The power station would be buffered from proposed residential areas by 1,500 feet and a 40-foot-tall berm made from soil excavated during construction of the second plant, Nelson said.

As part of Monday’s hearing, the P&Z also approved a conditional use permit for the use of 85- to 100-foot power poles to feed the substation; Nelson said that Micron already has 70- to 100-foot poles on site.

Nelson told the board that the substation would have “no negative material impacts” on future neighbors and would not impact power to homes nearby.

Roads a riddle near Micron plants

So far, though, there are scant few homes in the area the city calls East Columbia, though interest in developing the area has piqued along with Micron’s fabs.

The problem is that there’s only one way in and out: East Columbia Road, which doglegs off Gowen Road and dead-ends near the Boise River. That threatens to pinch access and evacuation during a wildfire and caps what developers can do — though some, like the Conger Group and Hawkins, have advanced plans regardless.

Ethan Mansfield, a pre-development manager at Hawkins, has been critical of how the city handled the situation. While the Ada County Highway District has a secondary road in its latest master plan, Boise’s development agreement with Micron doesn’t require the company to pay to build it — something, Mansfield said Monday, it has required smaller developers to do.

Mansfield told the P&Z that this annexation was likely the last time the city could leverage Micron into paying for the road itself.

“Whether a project value is $50,000, or $500,000, or $5 million or $50 million, this city staff has always required public improvements where they are planned,” he said. “They have not let plans sit on the shelf collecting dust.”

This $50 billion undertaking is treated differently, he said.

Earlier this year, Hawkins submitted plans for a 200-unit apartment building near the campus, which stalled under objections from the city’s fire marshal, Mansfield previously told Statesman in an interview. City conditions for that project would have seen Hawkins pay to construct a public road through its property, Mansfield said.

“We are asking Micron to be subjected to the same city standards that we have,” he said.

Construction of a new $15 billion fab plant at Micron progresses in East Boise, Thursday, Feb. 26, 2026.
Construction of a new $15 billion fab plant at Micron progresses in East Boise, Thursday, Feb. 26, 2026. Darin Oswald doswald@idahostatesman.com

Micron has agreed to dedicate a right of way through its property for ACHD to build a new road, Nelson said, though she rejected the notion that the company should pay for it directly.

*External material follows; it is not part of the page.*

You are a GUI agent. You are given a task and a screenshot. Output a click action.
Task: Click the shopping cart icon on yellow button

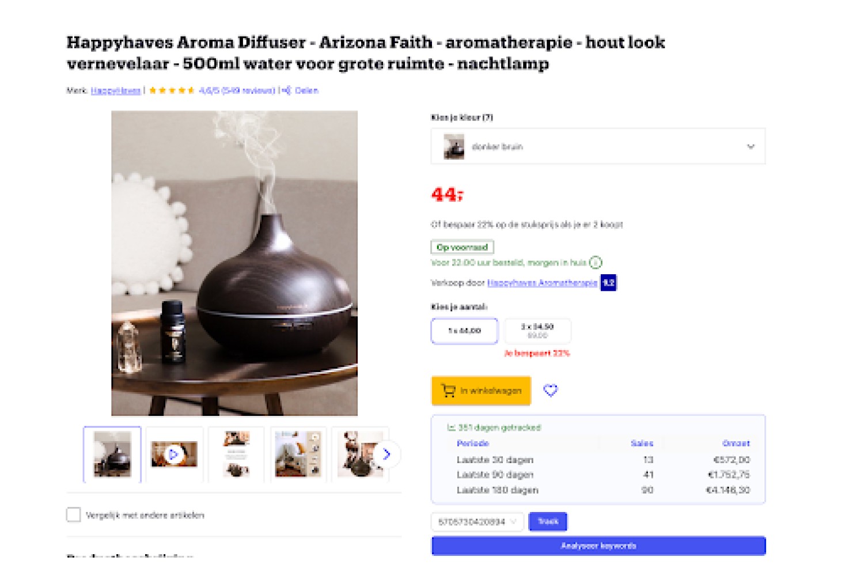[x=448, y=391]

“They’re looking to Micron to provide their secondary access,” she said of the developer. “This road is not needed to serve Micron’s use — it actually doesn’t make sense in an industrial campus.”

Nelson told the board that Micron doesn’t own all the land needed to make a continuous road consistent with ACHD’s vision, anyway. And, she said, Micron has already paid for its share of Ada County roads through impact fees assessed to new development. The highway district has charged Micron $7.1 million in fees since the start of 2023, according to a public records request filed by the Statesman. All but about $100,000 of that was paid as building permits came online in 2024 and 2025, records show.

Still, as Micron’s production comes online — and Boise seeks to locate homes next to jobs — the road remains “something to consider for ACHD and the city,” commissioner Jennifer Mohr said.

It’s a consideration for neighbors, too, like East Columbia homeowner Kathy Bean.

“The fire risk is real,” she said Monday. “We don’t want any other development unless a second road gets built.”